Seulement voilà, quelques plaignants n’ont pas voulu en rester là, comme l’actrice Carole Bouquet et le lieutenant-colonel Jean-Michel Beau. Ils ont fait appel. Bien leur en a pris, puisque le 13 mars 2007, la Cour d’appel a inversé la donne (1). Elle a considéré que « les écoutes téléphoniques », dont M. Ménage et ses complices s’étaient rendus coupables, n’étaient pas « une faute de service », mais « une faute personnelle détachable du service ».
Son analyse, d’une portée considérable pour l’avenir, mérite d’être rappelée : « L’autorité légitime, estime la Cour, arguée par les prévenus pour permettre la qualification des délits qu’ils ont commis en faute de service, ne peut être reconnue en faveur d’un officier supérieur de la Gendarmerie et de hauts fonctionnaires dès lors qu’aucune disposition légale ne leur imposait une obéissance inconditionnelle à des ordres manifestement illégaux (…) du président de la République. (…) Ces délits d’une extrême gravité jettent le discrédit sur l’ensemble de la fonction publique civile et militaire, affaiblissant l’autorité de l’Etat dans l’opinion publique, n’excluant nullement la satisfaction de leurs intérêts personnels, telle la garantie d’une évolution intéressante de leur carrière ou la conservation d’avantages à raison de leur proximité avec les plus hautes autorités de l’Etat, outre leur volonté d’éviter la divulgation d’agissements peu glorieux. » (2) (3)
En conséquence, dommages et frais de justice passaient de la charge de l’État à celle des condamnés. On comprend que M. Ménage, le préfet-colonel Prouteau, le général Charroy, le général Esquivié, le commissaire divisionnaire Gilleron ou l’ex-capitaine Barril, tous se soient pourvus devant la Cour de cassation dont on attend toujours l’arrêt depuis un an et demi. La requête de M. Ménage vise donc à s’assurer auprès du Conseil d’État que les condamnations prononcées par la Cour d’appel, sous réserve que la Cour de cassation les confirme, seront bien à la charge de l’État.
Or, le ministère de l’Intérieur, vers qui il s’était tourné après l’arrêt du 13 mars 2007, semble ne pas l’entendre de cette oreille, puisque sa demande de prise en charge de ces condamnations, formulée le 6 avril 2007, est restée sans réponse, ce qui équivaut après deux mois à un rejet implicite, et que le ministre a même décidé explicitement le 16 août 2007 de suspendre cette protection statutaire accordée en 1999.

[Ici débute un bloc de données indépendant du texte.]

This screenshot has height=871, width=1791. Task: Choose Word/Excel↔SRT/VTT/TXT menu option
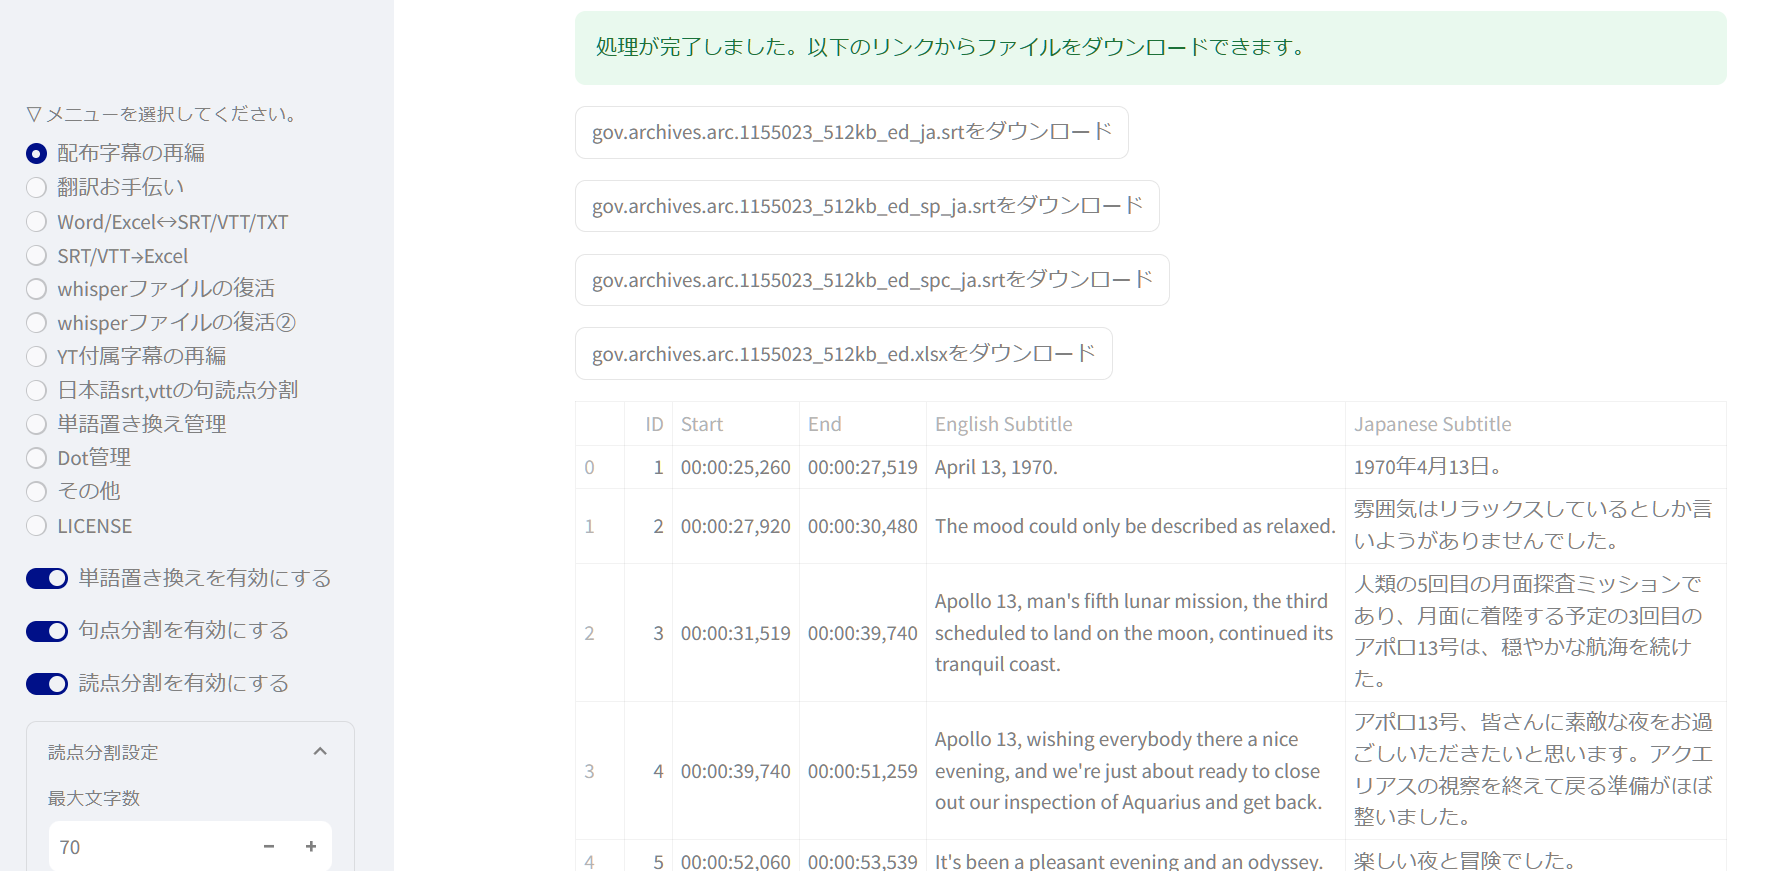pyautogui.click(x=37, y=222)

La règle en vigueur jusqu’ici prévoit, sauf erreur, qu’en cas de condamnation, l’administration peut se retourner contre le fonctionnaire dont l’État a pris en charge la défense au titre de la protection statutaire et lui demander par « une action récursoire » le remboursement des frais engagés. L’arrêt attendu du Conseil d’État ne manque donc pas d’intérêt pour l’application à venir de la protection statutaire : un fonctionnaire reconnu coupable d’« une faute personnelle détachable du service » va-t-il se voir dispensé de payer sur ses deniers les dommages et frais de justice auxquels il a été condamné ? À suivre…
Paul Villach
(1) Paul Villach, « Les écoutes de l’Élysée » : la Cour d’appel de Paris à l’écoute... d’une nouvelle civilisation », Agoravox, 19 mars 2007.
(2) Jean-Michel Beau, L’Affaire des Irlandais de Vincennes, l’honneur d’un gendarme – 1982-2008, Éditions Fayard, mars 2008.
(3) Paul Villach, « Une dignité cher payée : L’Affaire des Irlandais de Vincennes - 1982-2007 - ou l’honneur d’un gendarme », Agoravox, 18 mars 2008.